Après avoir interpellé des autochtones aux accents divers à chaque coin de rue, Lucie atteint enfin son but avec dix minutes d’avance. Il lui faut maintenant se repérer dans un dédale de couloirs sur cinq étages. Par chance, elle croise une femme qui recherche le même local et semble connaître les lieux. En la suivant tel un fil d’Ariane, elles pénètrent dans une salle mansardée avec des tables disposées en cercle. Plusieurs personnes sont déjà installées. Il est facile de repérer celles qui se connaissent car elles sont côte à côte. Les électrons libres, quant à eux, choisissent de laisser un siège comme barrière de protection avec les « inconnus », phénomène connu sous l’appellation de « bulle d’intimité ». Lucie ne déroge pas à cet instinct.

Le formateur fait une entrée magistrale en clamant un franc « Bonjour » à l’adresse d’un auditoire exclusivement féminin. En effet, à l’instar du métier d’infirmière, les vocations d’assistant social sont rares chez la gente masculine. La dévotion aux autres serait un caractère typiquement féminin, se manifestant notamment dans le rôle de la femme au foyer qui se consacre à son mari et ses enfants en s’oubliant parfois elle-même.

Après un rapide aperçu du déroulement de la formation intitulée "Les droits et devoirs des époux", les participantes sont invitées à se présenter au groupe et à exprimer leurs attentes. Lucie se raidit et son cœur passe du rythme d’un slow à celui d’un rock acrobatique. Cette prise de parole en public n’était pas mentionnée. Elle était sensée s’asseoir, écouter attentivement et prendre des notes. Y a-t-il une porte de sortie ? Feindre un malaise, une extinction de voix ? Non, cela attirerait encore plus l’attention sur elle et la femme qui l’a guidée a entendu le son de sa voix fluette. Lucie doit s’y résigner. La présentation est le plus simple. Mais la motivation ! Est-ce que « sortir du train-train quotidien des gens qui viennent mouiller son bureau de larmes » est valable ? Elle opte pour une phrase-bateau : « Je souhaite améliorer ma pratique professionnelle. » Cela fait sérieux, engagé et fait gagner du temps car d’autres s’épanchent en explications interminables sur base de cas concrets dont la situation est inextricable.

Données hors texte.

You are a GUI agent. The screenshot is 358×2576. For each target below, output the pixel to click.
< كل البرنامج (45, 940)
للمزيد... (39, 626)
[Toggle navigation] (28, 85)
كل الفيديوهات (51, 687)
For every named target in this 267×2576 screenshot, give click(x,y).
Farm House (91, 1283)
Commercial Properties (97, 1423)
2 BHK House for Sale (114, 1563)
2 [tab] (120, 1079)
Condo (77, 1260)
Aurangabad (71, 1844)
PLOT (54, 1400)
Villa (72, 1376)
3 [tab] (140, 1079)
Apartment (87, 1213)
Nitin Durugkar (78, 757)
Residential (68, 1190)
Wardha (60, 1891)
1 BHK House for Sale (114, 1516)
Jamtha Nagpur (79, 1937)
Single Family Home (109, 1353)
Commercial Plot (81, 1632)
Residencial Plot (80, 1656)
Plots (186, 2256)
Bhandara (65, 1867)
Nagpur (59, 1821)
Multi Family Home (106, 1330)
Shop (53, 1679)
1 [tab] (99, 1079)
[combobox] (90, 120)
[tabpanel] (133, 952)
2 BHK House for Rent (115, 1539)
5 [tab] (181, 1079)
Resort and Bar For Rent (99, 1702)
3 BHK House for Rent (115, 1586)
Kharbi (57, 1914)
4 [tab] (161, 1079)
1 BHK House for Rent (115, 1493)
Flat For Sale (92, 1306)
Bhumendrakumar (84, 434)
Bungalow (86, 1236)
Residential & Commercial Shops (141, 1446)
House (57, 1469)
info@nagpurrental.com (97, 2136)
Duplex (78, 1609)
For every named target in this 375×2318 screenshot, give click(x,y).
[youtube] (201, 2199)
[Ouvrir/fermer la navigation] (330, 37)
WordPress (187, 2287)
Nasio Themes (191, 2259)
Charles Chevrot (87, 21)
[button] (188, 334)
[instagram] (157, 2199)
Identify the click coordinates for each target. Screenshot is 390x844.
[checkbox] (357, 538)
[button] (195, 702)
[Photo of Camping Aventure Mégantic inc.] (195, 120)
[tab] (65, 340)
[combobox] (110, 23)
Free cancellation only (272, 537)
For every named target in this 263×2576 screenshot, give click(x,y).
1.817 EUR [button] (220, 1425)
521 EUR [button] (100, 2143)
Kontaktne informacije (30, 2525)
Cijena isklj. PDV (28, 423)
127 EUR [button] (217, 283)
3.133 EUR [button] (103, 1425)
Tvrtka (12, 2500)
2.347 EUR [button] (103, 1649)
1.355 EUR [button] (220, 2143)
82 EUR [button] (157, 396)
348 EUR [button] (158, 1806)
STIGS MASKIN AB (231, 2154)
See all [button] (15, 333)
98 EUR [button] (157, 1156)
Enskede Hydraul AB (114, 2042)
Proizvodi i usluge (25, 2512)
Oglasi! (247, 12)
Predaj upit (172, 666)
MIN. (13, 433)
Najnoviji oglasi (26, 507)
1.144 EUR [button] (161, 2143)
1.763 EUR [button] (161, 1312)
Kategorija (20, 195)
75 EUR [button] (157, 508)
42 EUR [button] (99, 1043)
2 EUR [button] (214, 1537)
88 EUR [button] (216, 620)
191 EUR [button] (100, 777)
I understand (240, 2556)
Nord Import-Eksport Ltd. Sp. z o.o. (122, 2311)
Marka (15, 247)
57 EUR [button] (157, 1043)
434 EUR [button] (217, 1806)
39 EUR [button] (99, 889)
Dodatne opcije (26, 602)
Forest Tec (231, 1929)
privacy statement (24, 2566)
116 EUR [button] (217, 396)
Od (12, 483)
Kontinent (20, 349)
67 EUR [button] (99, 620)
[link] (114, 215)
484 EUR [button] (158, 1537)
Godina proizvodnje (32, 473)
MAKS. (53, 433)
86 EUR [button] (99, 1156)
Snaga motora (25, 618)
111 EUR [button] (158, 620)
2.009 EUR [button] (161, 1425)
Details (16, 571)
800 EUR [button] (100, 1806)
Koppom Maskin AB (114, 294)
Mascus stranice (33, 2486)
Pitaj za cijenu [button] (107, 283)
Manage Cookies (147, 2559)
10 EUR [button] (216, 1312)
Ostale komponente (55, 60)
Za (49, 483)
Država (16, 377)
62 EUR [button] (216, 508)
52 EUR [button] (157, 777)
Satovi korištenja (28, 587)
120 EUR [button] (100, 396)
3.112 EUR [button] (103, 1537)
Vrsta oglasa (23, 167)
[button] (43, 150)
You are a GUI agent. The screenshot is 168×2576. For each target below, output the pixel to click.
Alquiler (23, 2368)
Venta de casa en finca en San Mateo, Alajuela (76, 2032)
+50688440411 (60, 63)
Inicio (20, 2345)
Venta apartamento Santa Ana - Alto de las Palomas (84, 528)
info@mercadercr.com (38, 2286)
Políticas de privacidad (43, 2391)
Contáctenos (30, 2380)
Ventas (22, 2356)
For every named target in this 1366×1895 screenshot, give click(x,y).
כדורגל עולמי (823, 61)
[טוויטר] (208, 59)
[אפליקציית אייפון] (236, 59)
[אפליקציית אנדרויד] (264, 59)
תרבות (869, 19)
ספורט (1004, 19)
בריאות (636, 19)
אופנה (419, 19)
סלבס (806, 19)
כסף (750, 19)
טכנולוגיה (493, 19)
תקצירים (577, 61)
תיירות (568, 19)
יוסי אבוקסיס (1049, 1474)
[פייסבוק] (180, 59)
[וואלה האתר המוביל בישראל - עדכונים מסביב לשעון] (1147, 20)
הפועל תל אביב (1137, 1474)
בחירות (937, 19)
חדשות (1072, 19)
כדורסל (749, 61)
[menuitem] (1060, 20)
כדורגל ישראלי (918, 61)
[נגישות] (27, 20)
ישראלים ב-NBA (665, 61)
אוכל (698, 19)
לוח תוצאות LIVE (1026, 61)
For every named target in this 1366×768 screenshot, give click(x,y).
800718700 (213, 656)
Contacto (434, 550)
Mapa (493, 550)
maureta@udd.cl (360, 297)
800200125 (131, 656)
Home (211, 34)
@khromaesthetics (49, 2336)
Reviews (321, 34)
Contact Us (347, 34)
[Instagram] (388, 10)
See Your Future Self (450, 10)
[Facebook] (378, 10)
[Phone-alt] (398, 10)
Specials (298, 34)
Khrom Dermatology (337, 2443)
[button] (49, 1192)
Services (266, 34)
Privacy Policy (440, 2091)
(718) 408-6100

Le formateur reprend ensuite les rênes et la prise de notes aux relents de souvenirs scolaires peut commencer. C’est à ce moment-là qu’une participante un peu tête en l’air remarque qu’elle a oublié de se munir d’un stylo et en quémande un auprès de ses voisines. Ces dernières incapables de l’aider, elle doit soit se résigner à mémoriser les informations soit interrompre la formateur. Elle choisit la seconde option, ce qui exaspère visiblement l’homme aux grosses lunettes. Il fouille sa vieille trousse en cuir usée et sort un stylo mordillé et qui a perdu son capuchon qu’il tend à la jeune femme. Elle le remercie d’un sourire gêné.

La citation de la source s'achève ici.